(Collection entries)

--- begin ---

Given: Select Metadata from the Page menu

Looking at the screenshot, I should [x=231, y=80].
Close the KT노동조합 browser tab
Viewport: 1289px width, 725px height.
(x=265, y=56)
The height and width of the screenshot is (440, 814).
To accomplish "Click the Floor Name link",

--- end ---

DIRECTIONS FOR THIS TASK: Render every line of the listing above as a Markdown table with the columns Row and Line, omitting blank lines.

SOLUTION TO THIS PROBLEM:
| Row | Line |
|---|---|
| 1 | Given: Select Metadata from the Page menu |
| 2 | Looking at the screenshot, I should [x=231, y=80]. |
| 3 | Close the KT노동조합 browser tab |
| 4 | Viewport: 1289px width, 725px height. |
| 5 | (x=265, y=56) |
| 6 | The height and width of the screenshot is (440, 814). |
| 7 | To accomplish "Click the Floor Name link", |